0

Azure Synapse provides managed spark pool, where the spark jobs can be submitted.

  1. How do submit spark-job (as jars) along with dependencies to the pool2 using Java
  2. If multiple jobs are submitted (each along with its own set of dependencies), then are the dependencies shared across the jobs.
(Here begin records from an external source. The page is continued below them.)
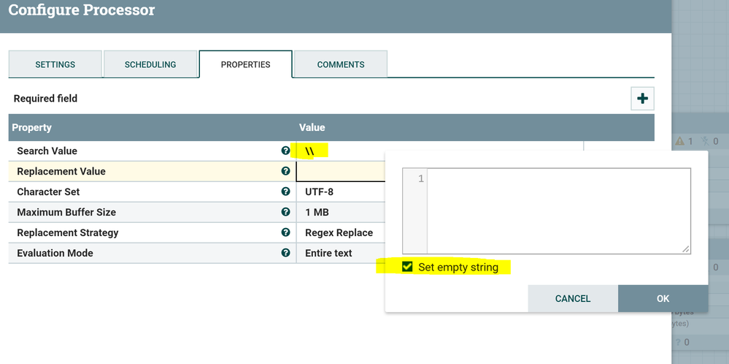Open the Replacement Strategy value Regex Replace
Screen dimensions: 729x364
point(339,232)
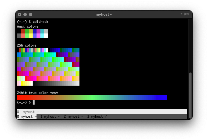This screenshot has height=140, width=208.
Task: Minimize the terminal with the middle titlebar button
Action: pyautogui.click(x=25, y=15)
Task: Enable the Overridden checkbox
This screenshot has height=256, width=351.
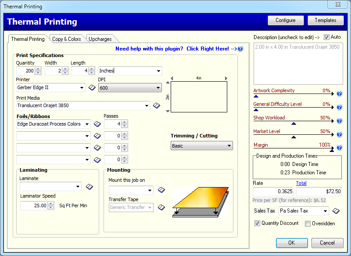Action: point(308,224)
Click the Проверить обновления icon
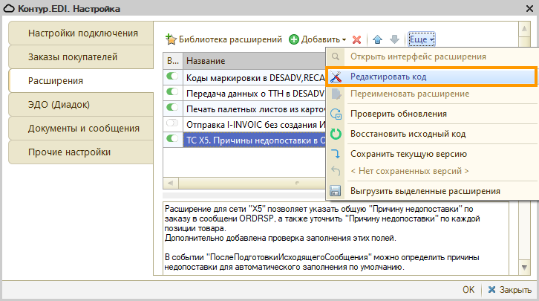Viewport: 539px width, 301px height. tap(336, 114)
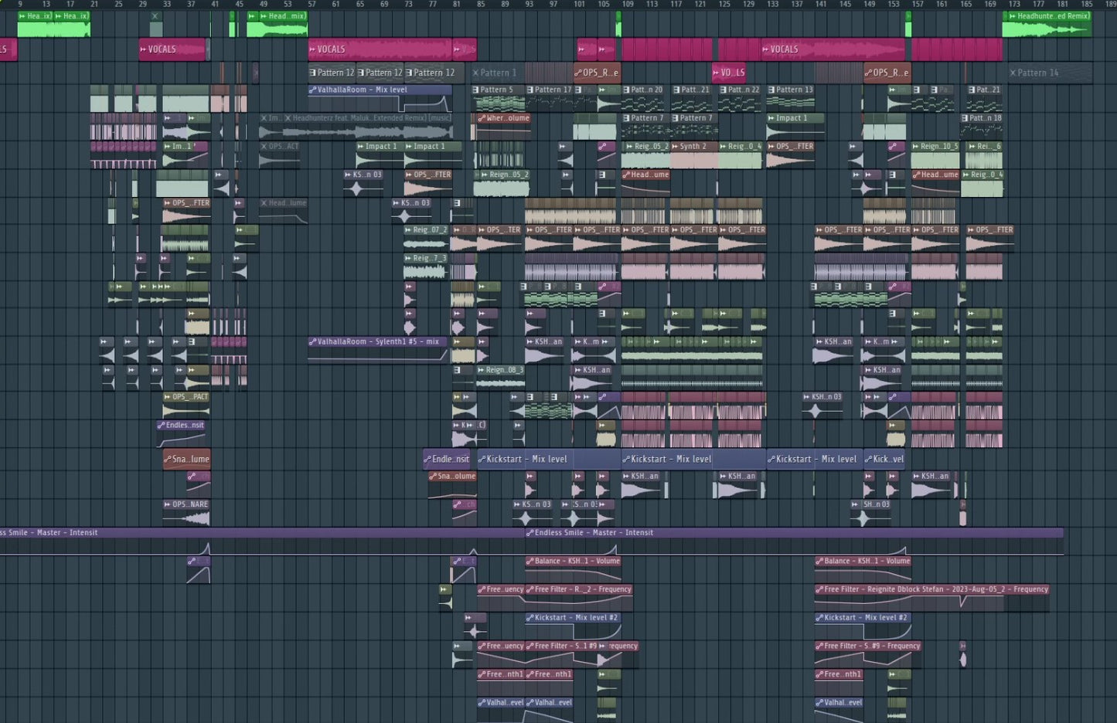Click the automation icon on the Endless Smile – Master – Intensit clip
Image resolution: width=1117 pixels, height=723 pixels.
(x=532, y=532)
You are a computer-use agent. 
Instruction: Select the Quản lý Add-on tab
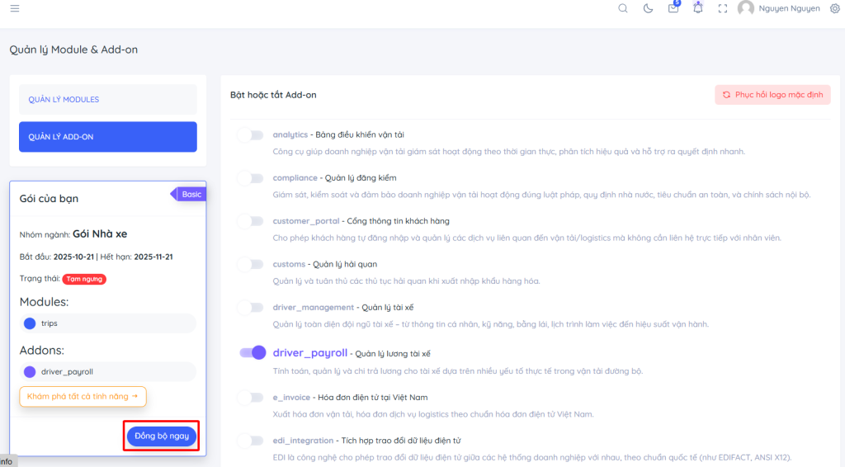(108, 137)
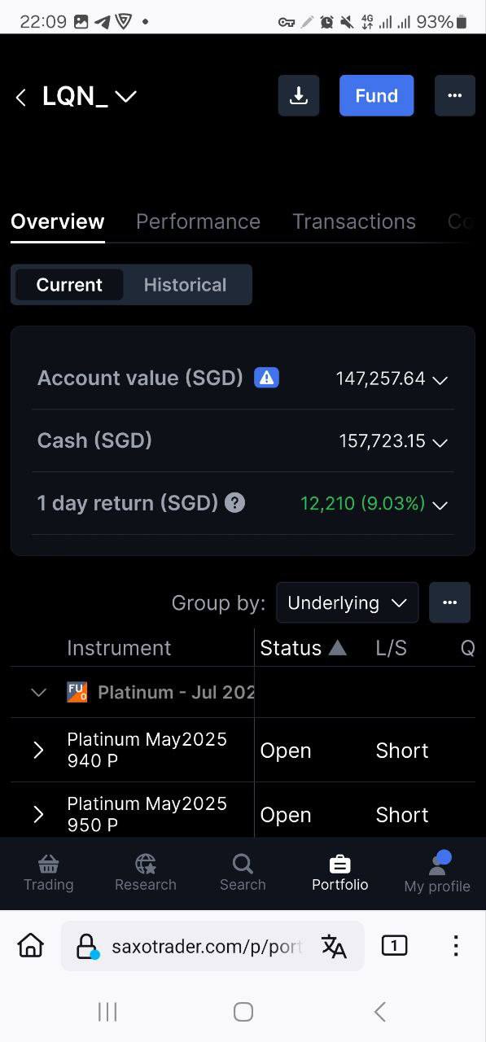Click the blue Fund button
The image size is (486, 1042).
(x=377, y=96)
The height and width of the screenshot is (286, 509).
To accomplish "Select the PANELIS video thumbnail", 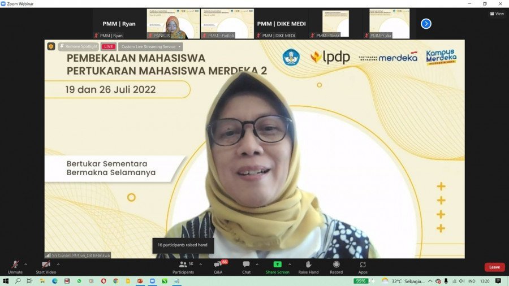I will (x=173, y=24).
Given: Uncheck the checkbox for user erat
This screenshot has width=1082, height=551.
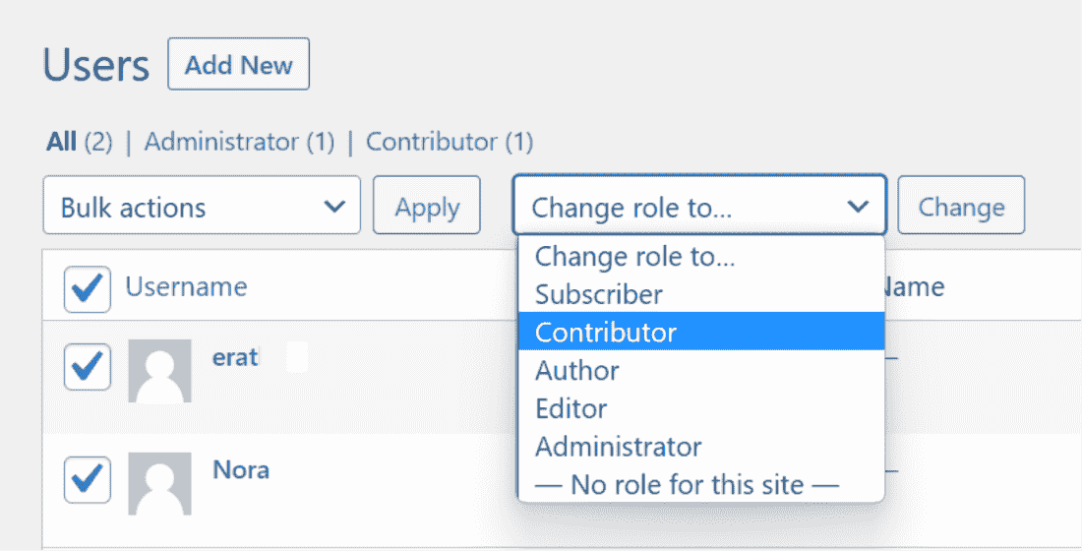Looking at the screenshot, I should pos(87,366).
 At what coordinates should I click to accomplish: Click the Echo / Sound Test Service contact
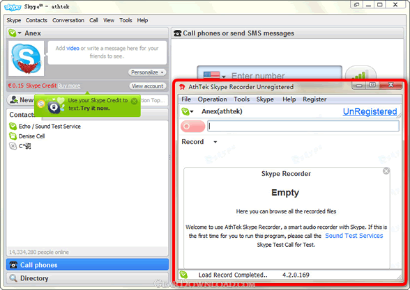tap(45, 127)
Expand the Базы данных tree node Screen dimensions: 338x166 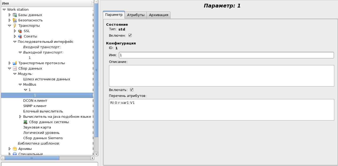pyautogui.click(x=10, y=15)
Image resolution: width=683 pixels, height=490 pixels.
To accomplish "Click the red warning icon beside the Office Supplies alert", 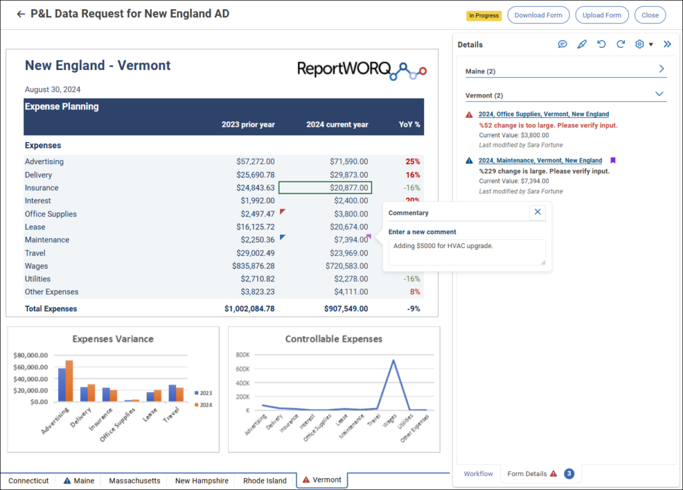I will point(470,115).

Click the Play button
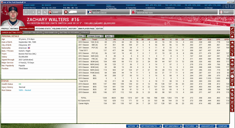(224, 12)
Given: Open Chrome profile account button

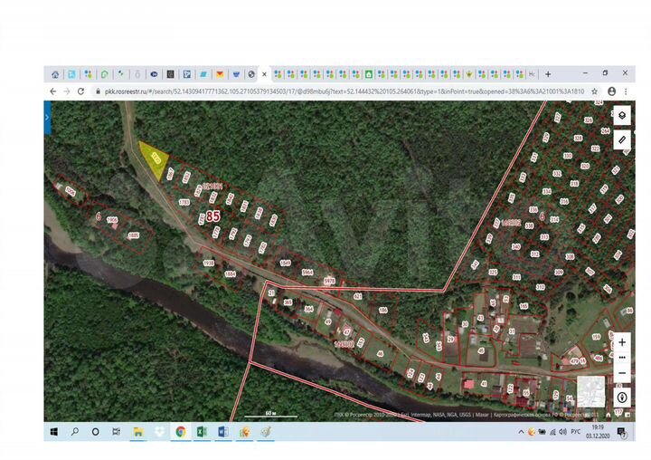Looking at the screenshot, I should pos(611,91).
Or are they agnostic of each other?
Jatin
  • 31,116
  • 15
  • 98
  • 163

1 Answers1

0

For (1):

Add the following dependency:

    <dependency>
        <groupId>com.azure</groupId>
        <artifactId>azure-analytics-synapse-spark</artifactId>
        <version>1.0.0-beta.4</version>
    </dependency>
    <dependency>
        <groupId>com.azure</groupId>
        <artifactId>azure-identity</artifactId>
    </dependency>

With below sample code:

import com.azure.analytics.synapse.spark.SparkBatchClient;
import com.azure.analytics.synapse.spark.SparkClientBuilder;
import com.azure.analytics.synapse.spark.models.SparkBatchJob;
import com.azure.analytics.synapse.spark.models.SparkBatchJobOptions;
import com.azure.identity.DefaultAzureCredentialBuilder;

import java.util.*;

public class SynapseService {
    private final SparkBatchClient batchClient;

    public SynapseService() {
        batchClient = new SparkClientBuilder()
                .endpoint("https://xxxx.dev.azuresynapse.net/")
                .sparkPoolName("TestPool")
                .credential(new DefaultAzureCredentialBuilder().build())
                .buildSparkBatchClient();
    }

    public SparkBatchJob submitSparkJob(String name, String mainFile, String mainClass, List<String> arguments, List<String> jars) {
        SparkBatchJobOptions options = new SparkBatchJobOptions()
                .setName(name)
                .setFile(mainFile)
                .setClassName(mainClass)
                .setArguments(arguments)
                .setJars(jars)
                .setExecutorCount(3)
                .setExecutorCores(4)
                .setDriverCores(4)
                .setDriverMemory("6G")
                .setExecutorMemory("6G");
        return batchClient.createSparkBatchJob(options);
    }

    /**
     * All possible Livy States: https://learn.microsoft.com/en-us/rest/api/synapse/data-plane/spark-batch/get-spark-batch-jobs#livystates
     *
     * Some of the values: busy, dead, error, idle, killed, not_Started, recovering, running, shutting_down, starting, success
     * @param id
     * @return
     */
    public SparkBatchJob getSparkJob(int id, boolean detailed) {
        return batchClient.getSparkBatchJob(id, detailed);
    }


    /**
     * Cancels the ongoing synapse spark job
     * @param jobId id of the synapse job
     */
    public void cancelSparkJob(int jobId) {
        batchClient.cancelSparkBatchJob(jobId);
    }

}

And finally submit the spark-job:

SynapseService synapse = new SynapseService();
synapse.submitSparkJob("TestJob",
        "abfss://builds@xxxx.dfs.core.windows.net/core/jars/main-module_2.12-1.0.jar",
        "com.xx.Main",
        Collections.emptyList(),
        Arrays.asList("abfss://builds@xxxx.dfs.core.windows.net/core/jars/*"));

Finally, you will need to provide the necessary role in:

  1. Open Synapse Analytics Studio
  2. Manage -> Access Control
  3. Provide the role Synapse Compute Operator and Synapse Compute Operator to the caller

To answer question-2:

When jobs are submitted in synapse via jars, they are equivalent to spark-submit. So all the jobs are agnostic of each other and do not share each other's dependencies.

Jatin
  • 31,116
  • 15
  • 98
  • 163